Continuing a crackdown on alleged mortgage fraud, Massachusetts regulators issued cease-and-desist orders against two mortgage brokerages Monday and shut down a third unlicensed lender. 

Since issuing emergency regulations Sept. 8, the Massachusetts Division of Banks has conducted sweeps looking for instances in which borrowers’ income was inflated to qualify them for loans they could not afford. Surprise inspections have turned up many instances in which falsified documents were used to inflate incomes.

A public hearing on the emergency regulations is scheduled for 10 a.m. Oct. 17 at One South Station, 5th Floor, in Boston. The new regulations would explicitly forbid lenders from falsifying income or asset information, or having borrowers sign blank or incomplete loan applications.

In the latest inspections, cease-and-desist orders were issued against two licensed brokers, Confidence Mortgage and Middlesex Financial Associates LLC, who allegedly falsified information on loan documents. The Division of Banks also determined that Buffalo, N.Y.-based Treasury Financial Group was not licensed to conduct business in Massachusetts, and closed its offices in the state.

In a Sept. 7 inspection of Confidence Mortgages main office in Lawrence, inspectors allegedly found evidence that income had been overstated on at least five loans. In three instances, the company’s employees allegedly altered or redacted documents that verified the income or employment of the loan applicant, regulators said in an Oct. 2 cease-and-desist order.
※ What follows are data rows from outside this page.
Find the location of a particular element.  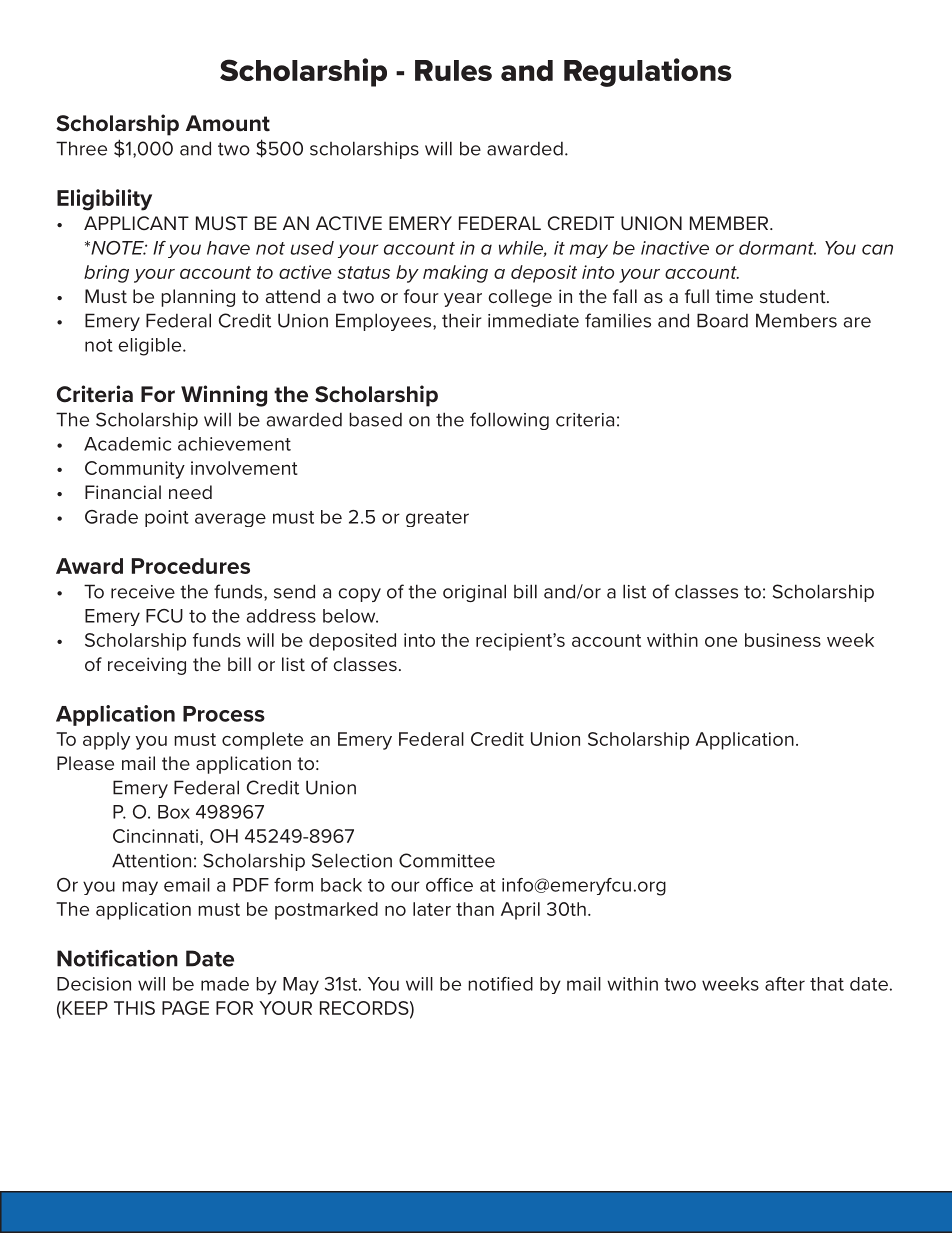

PAGE is located at coordinates (185, 1008).
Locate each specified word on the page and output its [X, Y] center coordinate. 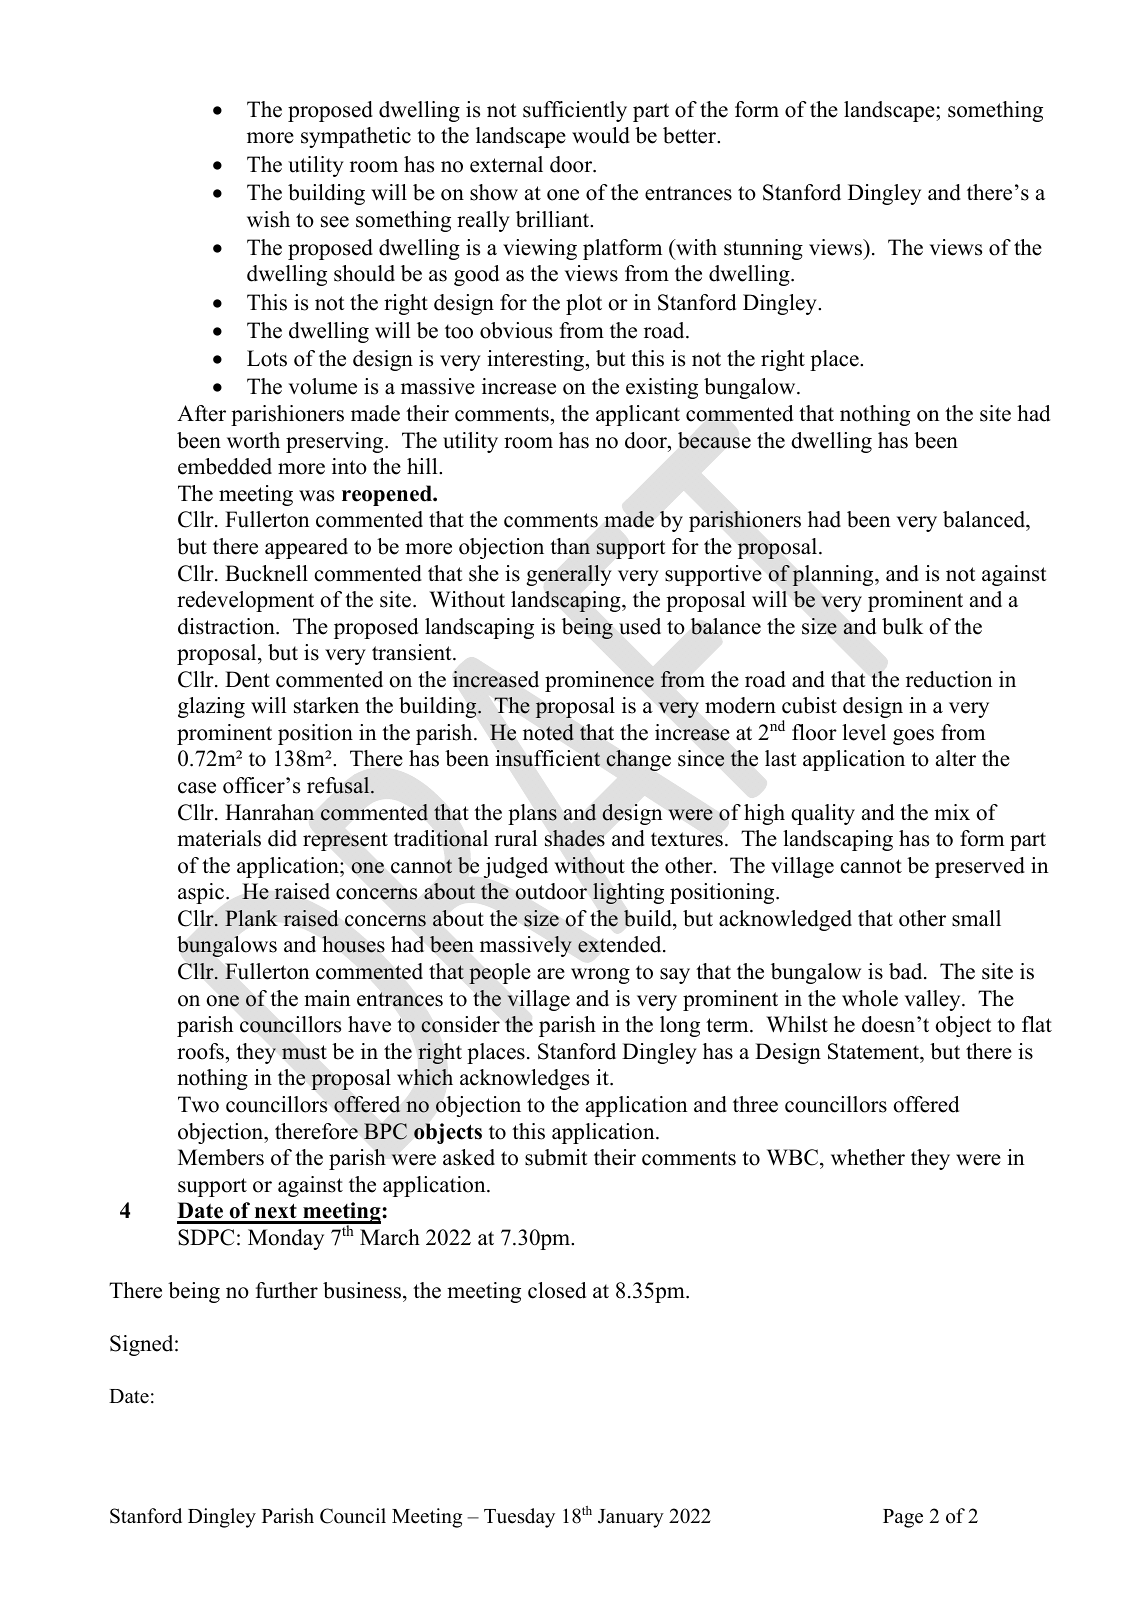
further [287, 1290]
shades [575, 838]
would [601, 135]
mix [952, 812]
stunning [763, 249]
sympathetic [356, 137]
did [282, 838]
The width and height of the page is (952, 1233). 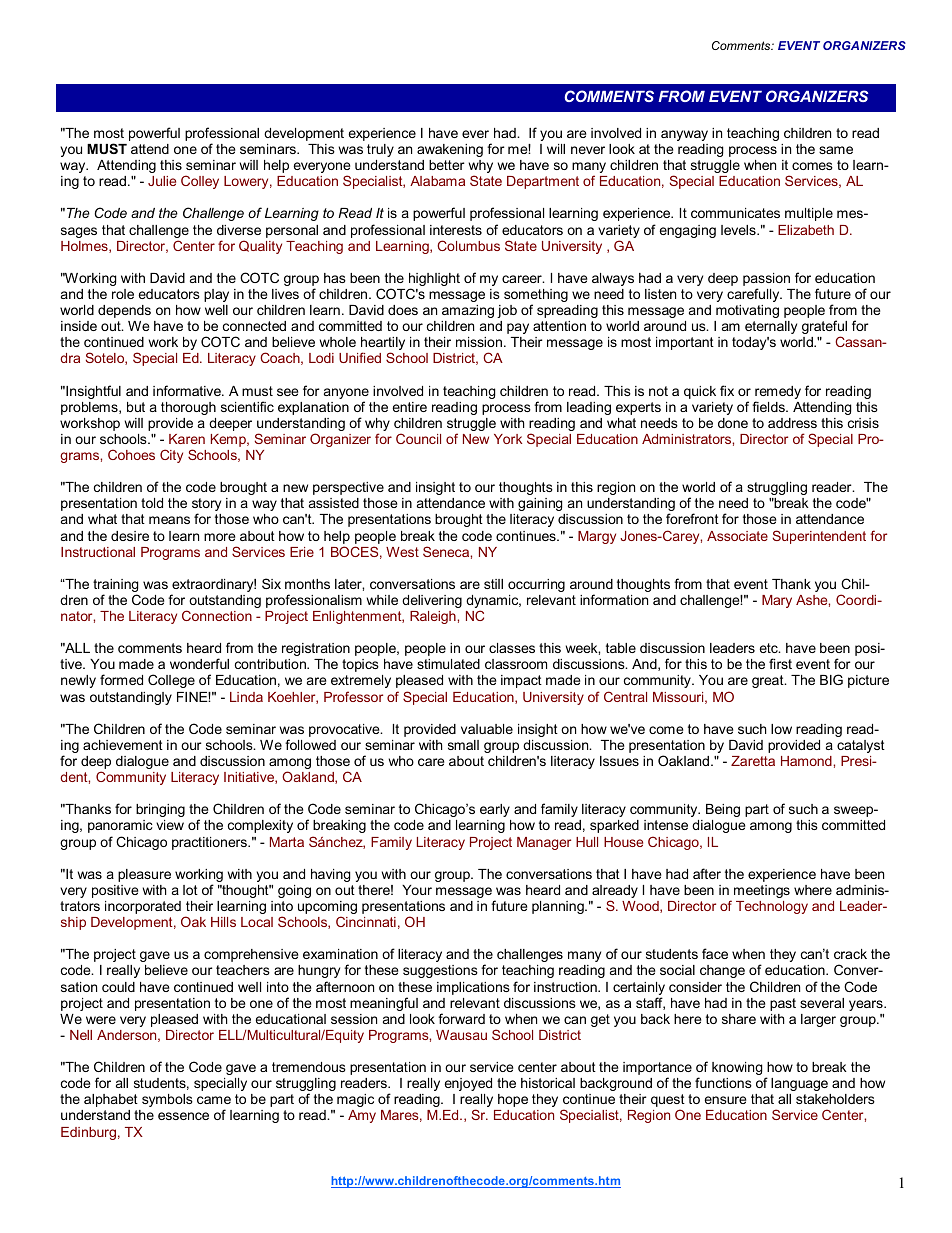 I want to click on Julie, so click(x=162, y=181).
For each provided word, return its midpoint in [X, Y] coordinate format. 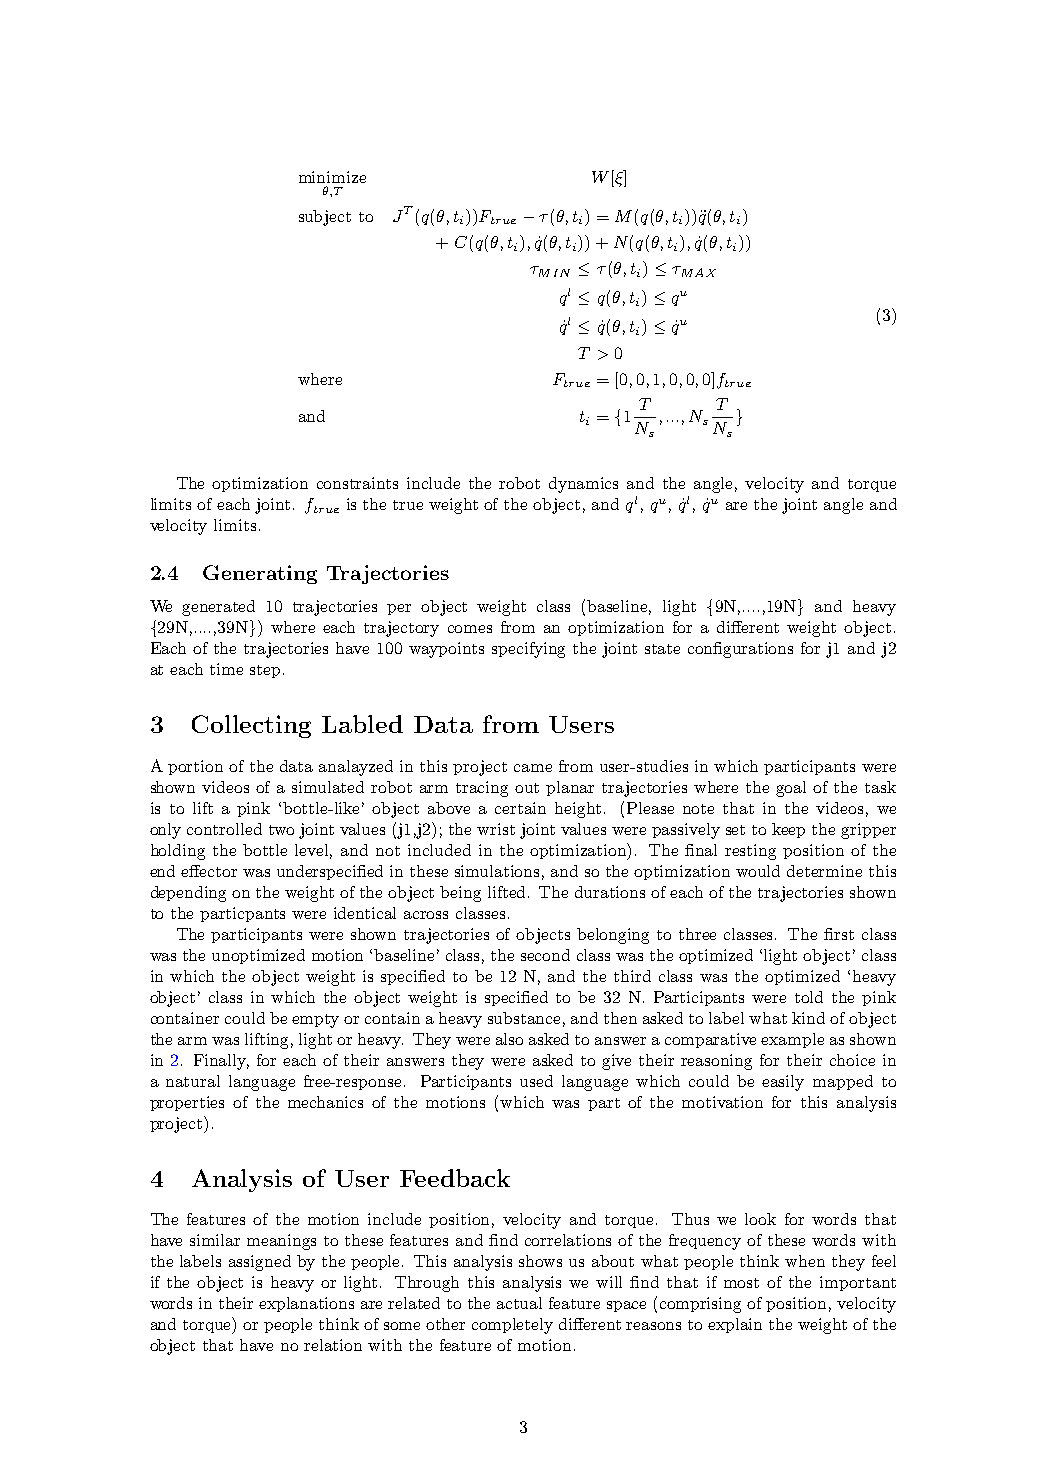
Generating [260, 574]
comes [470, 629]
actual [519, 1303]
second [545, 955]
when [805, 1261]
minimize [332, 177]
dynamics [583, 485]
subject [325, 218]
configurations [740, 650]
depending [188, 894]
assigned [260, 1263]
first [839, 934]
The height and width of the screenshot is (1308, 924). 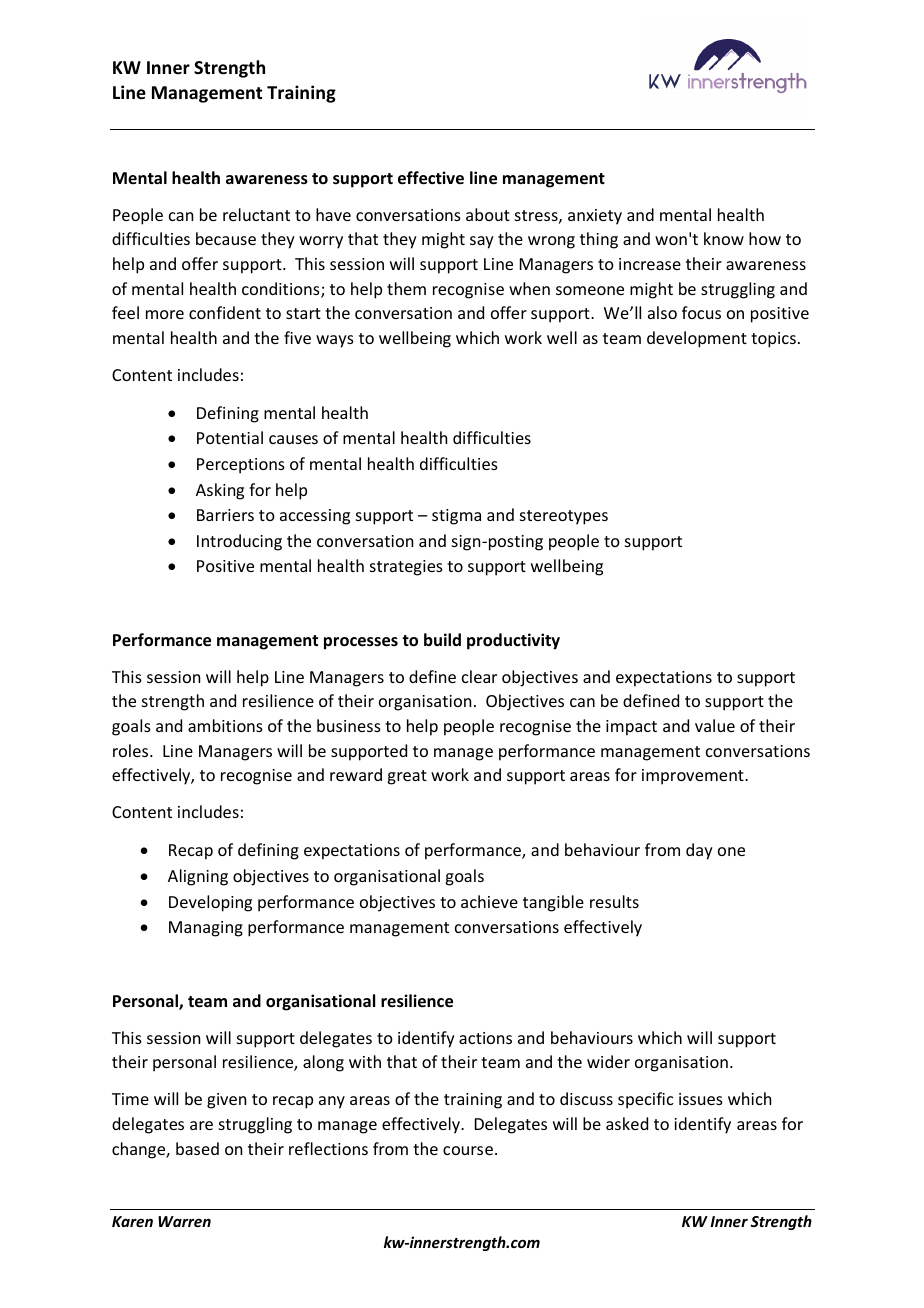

In an Aug. 30 inspection of Middlesex Financial’s Moultonboro, N.H., office — where the company kept files on loans issued in Massachusetts — and in subsequent visits to an unlicensed branch office in Lowell, investigators said they found discrepancies in loan documents

In six loans involving four condominiums and two homes, three borrowers each obtained loans on two properties, listing each property as their primary residence without disclosing their other mortgage on the other loan application.

Some of the loan applications also contained false or misleading information about the number of units being purchased, investigators alleged. Four mortgages involving condos, for example, stated the number of units being purchased as three, instead of one.

“Middlesex Financial knew or should have known that the property information reported, specifically the number of units being purchased, the number of units in each property, the mortgage liabilities of the applicant, and a designation as a primary residence would be relied upon in underwriting the mortgage loan by the mortgage lender or financial institution to which the mortgage loan applications were brokered by the Company,” the Division of Banks said in an Oct. 2 cease-and-desist order.

The latest sweeps bring the number of enforcement actions taken by the Division of Banks in recent weeks to 17.